▸ **Your goal**: Transcription should be exact. Include all entries.

Saved data entries
•••

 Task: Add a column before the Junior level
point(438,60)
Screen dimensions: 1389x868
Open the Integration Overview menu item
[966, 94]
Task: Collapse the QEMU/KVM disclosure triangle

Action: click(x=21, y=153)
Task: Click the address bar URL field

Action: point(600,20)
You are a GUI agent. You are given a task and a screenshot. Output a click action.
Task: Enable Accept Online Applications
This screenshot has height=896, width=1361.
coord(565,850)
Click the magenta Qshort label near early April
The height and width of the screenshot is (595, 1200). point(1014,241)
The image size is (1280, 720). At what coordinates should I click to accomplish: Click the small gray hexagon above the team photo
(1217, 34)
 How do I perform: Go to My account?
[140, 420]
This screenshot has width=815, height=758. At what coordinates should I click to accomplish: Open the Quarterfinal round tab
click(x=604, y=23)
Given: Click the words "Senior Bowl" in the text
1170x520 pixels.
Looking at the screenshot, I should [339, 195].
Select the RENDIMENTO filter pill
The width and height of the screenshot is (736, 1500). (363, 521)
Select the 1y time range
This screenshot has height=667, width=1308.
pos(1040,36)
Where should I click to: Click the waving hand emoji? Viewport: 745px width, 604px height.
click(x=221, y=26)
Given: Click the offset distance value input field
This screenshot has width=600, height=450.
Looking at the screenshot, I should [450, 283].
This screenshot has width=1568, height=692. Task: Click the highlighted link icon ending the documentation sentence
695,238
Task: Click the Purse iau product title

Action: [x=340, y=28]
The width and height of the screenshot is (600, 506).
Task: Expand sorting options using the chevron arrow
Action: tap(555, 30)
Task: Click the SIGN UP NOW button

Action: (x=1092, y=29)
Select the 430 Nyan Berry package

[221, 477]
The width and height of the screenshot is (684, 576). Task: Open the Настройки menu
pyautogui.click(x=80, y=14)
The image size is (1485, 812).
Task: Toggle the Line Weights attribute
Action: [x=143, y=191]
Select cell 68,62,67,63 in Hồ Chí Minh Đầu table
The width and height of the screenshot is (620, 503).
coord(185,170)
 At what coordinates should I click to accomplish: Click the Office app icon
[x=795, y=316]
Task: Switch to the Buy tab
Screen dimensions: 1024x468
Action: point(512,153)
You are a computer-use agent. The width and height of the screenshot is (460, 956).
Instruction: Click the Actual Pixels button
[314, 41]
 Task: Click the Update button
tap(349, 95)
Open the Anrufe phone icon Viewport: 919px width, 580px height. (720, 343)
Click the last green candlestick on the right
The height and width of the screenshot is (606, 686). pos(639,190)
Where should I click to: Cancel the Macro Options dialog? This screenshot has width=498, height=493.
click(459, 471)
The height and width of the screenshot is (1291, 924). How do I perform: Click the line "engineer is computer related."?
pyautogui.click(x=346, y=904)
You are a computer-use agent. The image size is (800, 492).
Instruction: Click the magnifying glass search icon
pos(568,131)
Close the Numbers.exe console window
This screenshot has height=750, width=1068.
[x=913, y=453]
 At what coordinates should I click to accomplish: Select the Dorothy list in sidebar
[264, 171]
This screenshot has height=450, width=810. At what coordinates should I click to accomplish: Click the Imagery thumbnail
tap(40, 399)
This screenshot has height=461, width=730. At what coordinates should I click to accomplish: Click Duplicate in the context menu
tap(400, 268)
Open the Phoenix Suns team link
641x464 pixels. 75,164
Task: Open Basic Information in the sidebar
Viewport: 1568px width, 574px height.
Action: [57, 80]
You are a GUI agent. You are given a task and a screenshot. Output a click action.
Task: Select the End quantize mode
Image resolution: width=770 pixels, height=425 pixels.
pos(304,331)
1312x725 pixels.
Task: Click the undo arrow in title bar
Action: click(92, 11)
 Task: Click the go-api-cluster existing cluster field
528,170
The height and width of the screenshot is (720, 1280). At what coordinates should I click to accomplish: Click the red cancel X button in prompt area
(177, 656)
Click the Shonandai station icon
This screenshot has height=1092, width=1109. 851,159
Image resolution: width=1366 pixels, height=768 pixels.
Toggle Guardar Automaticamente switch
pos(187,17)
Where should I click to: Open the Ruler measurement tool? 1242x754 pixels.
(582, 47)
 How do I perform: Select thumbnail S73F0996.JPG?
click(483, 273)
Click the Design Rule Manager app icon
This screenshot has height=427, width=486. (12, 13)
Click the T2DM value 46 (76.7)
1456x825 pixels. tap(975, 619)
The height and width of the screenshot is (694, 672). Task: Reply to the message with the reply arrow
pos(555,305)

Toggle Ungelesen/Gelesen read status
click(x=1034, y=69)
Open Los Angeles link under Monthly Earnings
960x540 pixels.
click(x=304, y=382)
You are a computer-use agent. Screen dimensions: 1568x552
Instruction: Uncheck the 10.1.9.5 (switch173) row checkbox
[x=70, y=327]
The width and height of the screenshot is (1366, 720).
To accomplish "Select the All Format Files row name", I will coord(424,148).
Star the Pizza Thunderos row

•••

▸ **Response to the task**:
 Task: Add a column before the Junior level
point(438,60)
Screen dimensions: 1389x868
Open the Integration Overview menu item
[966, 94]
Task: Collapse the QEMU/KVM disclosure triangle

Action: click(x=21, y=153)
Task: Click the address bar URL field

Action: point(600,20)
You are a GUI agent. You are given a task and a screenshot. Output a click action.
Task: Enable Accept Online Applications
This screenshot has height=896, width=1361.
coord(565,850)
Click the magenta Qshort label near early April
The height and width of the screenshot is (595, 1200). point(1014,241)
The image size is (1280, 720). At what coordinates should I click to accomplish: Click the small gray hexagon above the team photo
(1217, 34)
 How do I perform: Go to My account?
[140, 420]
This screenshot has width=815, height=758. At what coordinates should I click to accomplish: Open the Quarterfinal round tab
click(x=604, y=23)
Given: Click the words "Senior Bowl" in the text
1170x520 pixels.
Looking at the screenshot, I should [339, 195].
Select the RENDIMENTO filter pill
The width and height of the screenshot is (736, 1500). (363, 521)
Select the 1y time range
This screenshot has height=667, width=1308.
pos(1040,36)
Where should I click to: Click the waving hand emoji? Viewport: 745px width, 604px height.
click(x=221, y=26)
Given: Click the offset distance value input field
This screenshot has width=600, height=450.
Looking at the screenshot, I should [450, 283].
This screenshot has width=1568, height=692. Task: Click the highlighted link icon ending the documentation sentence
695,238
Task: Click the Purse iau product title

Action: [x=340, y=28]
The width and height of the screenshot is (600, 506).
Task: Expand sorting options using the chevron arrow
Action: tap(555, 30)
Task: Click the SIGN UP NOW button

Action: (x=1092, y=29)
Select the 430 Nyan Berry package

[221, 477]
The width and height of the screenshot is (684, 576). Task: Open the Настройки menu
pyautogui.click(x=80, y=14)
The image size is (1485, 812).
Task: Toggle the Line Weights attribute
Action: [x=143, y=191]
Select cell 68,62,67,63 in Hồ Chí Minh Đầu table
The width and height of the screenshot is (620, 503).
coord(185,170)
 At what coordinates should I click to accomplish: Click the Office app icon
[x=795, y=316]
Task: Switch to the Buy tab
Screen dimensions: 1024x468
Action: point(512,153)
You are a computer-use agent. The width and height of the screenshot is (460, 956).
Instruction: Click the Actual Pixels button
[314, 41]
 Task: Click the Update button
tap(349, 95)
Open the Anrufe phone icon Viewport: 919px width, 580px height. (720, 343)
Click the last green candlestick on the right
The height and width of the screenshot is (606, 686). pos(639,190)
Where should I click to: Cancel the Macro Options dialog? This screenshot has width=498, height=493.
click(459, 471)
The height and width of the screenshot is (1291, 924). How do I perform: Click the line "engineer is computer related."?
pyautogui.click(x=346, y=904)
You are a computer-use agent. The image size is (800, 492).
Instruction: Click the magnifying glass search icon
pos(568,131)
Close the Numbers.exe console window
This screenshot has height=750, width=1068.
[x=913, y=453]
 At what coordinates should I click to accomplish: Select the Dorothy list in sidebar
[264, 171]
This screenshot has height=450, width=810. At what coordinates should I click to accomplish: Click the Imagery thumbnail
tap(40, 399)
This screenshot has height=461, width=730. At what coordinates should I click to accomplish: Click Duplicate in the context menu
tap(400, 268)
Open the Phoenix Suns team link
641x464 pixels. 75,164
Task: Open Basic Information in the sidebar
Viewport: 1568px width, 574px height.
Action: [57, 80]
You are a GUI agent. You are given a task and a screenshot. Output a click action.
Task: Select the End quantize mode
Image resolution: width=770 pixels, height=425 pixels.
pos(304,331)
1312x725 pixels.
Task: Click the undo arrow in title bar
Action: click(92, 11)
 Task: Click the go-api-cluster existing cluster field
528,170
The height and width of the screenshot is (720, 1280). At what coordinates should I click to accomplish: Click the red cancel X button in prompt area
(177, 656)
Click the Shonandai station icon
This screenshot has height=1092, width=1109. 851,159
Image resolution: width=1366 pixels, height=768 pixels.
Toggle Guardar Automaticamente switch
pos(187,17)
Where should I click to: Open the Ruler measurement tool? 1242x754 pixels.
(582, 47)
 How do I perform: Select thumbnail S73F0996.JPG?
click(483, 273)
Click the Design Rule Manager app icon
This screenshot has height=427, width=486. (12, 13)
Click the T2DM value 46 (76.7)
1456x825 pixels. tap(975, 619)
The height and width of the screenshot is (694, 672). Task: Reply to the message with the reply arrow
pos(555,305)

Toggle Ungelesen/Gelesen read status
click(x=1034, y=69)
Open Los Angeles link under Monthly Earnings
960x540 pixels.
click(x=304, y=382)
You are a computer-use agent. Screen dimensions: 1568x552
Instruction: Uncheck the 10.1.9.5 (switch173) row checkbox
[x=70, y=327]
The width and height of the screenshot is (1366, 720).
To accomplish "Select the All Format Files row name", I will coord(424,148).
Star the Pizza Thunderos row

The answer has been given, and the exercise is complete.